Establish SLOs/SLIs and error budget policies across services; align reliability goals to customer experience and business KPIs.
Lead reliability roadmaps, standards, and guardrails (operational readiness reviews, production readiness checklists).
Implement runbooks, playbooks, and automated diagnostics; enforce alert hygiene (signal/noise, on-call ergonomics).
Define incident response patterns (SEV classification, comms, postmortems, learning reviews) and statistical analysis of incident trends.
Own instrumentation across services and UIs: back-ends and Angular front-end apps, ensuring high-quality traces, metrics, and logs with context propagation.
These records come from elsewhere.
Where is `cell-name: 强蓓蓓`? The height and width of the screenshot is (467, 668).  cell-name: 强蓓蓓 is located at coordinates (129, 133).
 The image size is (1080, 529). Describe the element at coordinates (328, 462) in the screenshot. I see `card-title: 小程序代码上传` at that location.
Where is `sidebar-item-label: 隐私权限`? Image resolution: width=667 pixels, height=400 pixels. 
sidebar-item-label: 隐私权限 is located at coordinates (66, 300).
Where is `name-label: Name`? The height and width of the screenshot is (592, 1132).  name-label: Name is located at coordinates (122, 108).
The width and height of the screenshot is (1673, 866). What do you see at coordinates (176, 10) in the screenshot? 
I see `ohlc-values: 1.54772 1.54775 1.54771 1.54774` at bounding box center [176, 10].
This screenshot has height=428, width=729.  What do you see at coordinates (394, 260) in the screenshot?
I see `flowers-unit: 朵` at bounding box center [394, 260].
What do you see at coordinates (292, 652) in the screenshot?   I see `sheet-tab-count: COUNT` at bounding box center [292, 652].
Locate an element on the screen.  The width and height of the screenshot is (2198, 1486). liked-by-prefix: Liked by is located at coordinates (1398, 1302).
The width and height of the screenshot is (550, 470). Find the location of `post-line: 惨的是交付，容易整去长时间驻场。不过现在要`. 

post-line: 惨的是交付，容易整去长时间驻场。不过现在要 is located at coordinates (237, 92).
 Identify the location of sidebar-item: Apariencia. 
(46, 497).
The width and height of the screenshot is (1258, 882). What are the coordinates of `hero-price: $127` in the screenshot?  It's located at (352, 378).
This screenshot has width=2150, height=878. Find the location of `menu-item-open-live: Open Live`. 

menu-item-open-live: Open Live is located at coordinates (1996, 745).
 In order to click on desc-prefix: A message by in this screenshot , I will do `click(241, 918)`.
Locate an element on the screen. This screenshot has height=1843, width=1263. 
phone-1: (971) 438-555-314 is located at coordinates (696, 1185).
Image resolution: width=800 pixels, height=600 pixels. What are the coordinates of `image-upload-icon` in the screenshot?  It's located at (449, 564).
Instrument gateways and mesh: AWS API Gateway, Kong API Gateway, and Kong Mesh to capture request/response telemetry, service health, and mesh traffic.
Integrate identity flows: ForgeRock (Access Management / Identity) telemetry for authn/authz journeys and error paths.
Automate pipelines: Implement observability steps in GitHub Actions (build, test, deploy) to validate telemetry in CI/CD and block non-compliant releases.
Tooling: Leverage Dynatrace OneAgent or OpenTelemetry (enterprise production experience required) to collect signals, normalize, and ship to approved backends.
Dashboards & golden signals: Create durable dashboards oriented to the four golden signals—latency, traffic, errors, saturation—plus service availability, dependency health, and user experience.
Gap analysis & backlog creation: Identify gaps (e.g., missing SLIs, low trace coverage, noisy logs), write actionable project tasks / stories, and partner with dev, SRE, and security to drive closure.
Reliability practices: Define/maintain SLIs/SLOs, alert thresholds, runbooks, and error budgets; collaborate on incident reviews and trend analysis.
Enablement: Coach product teams on instrumentation patterns, standards, and SDK usage to scale observability autonomously.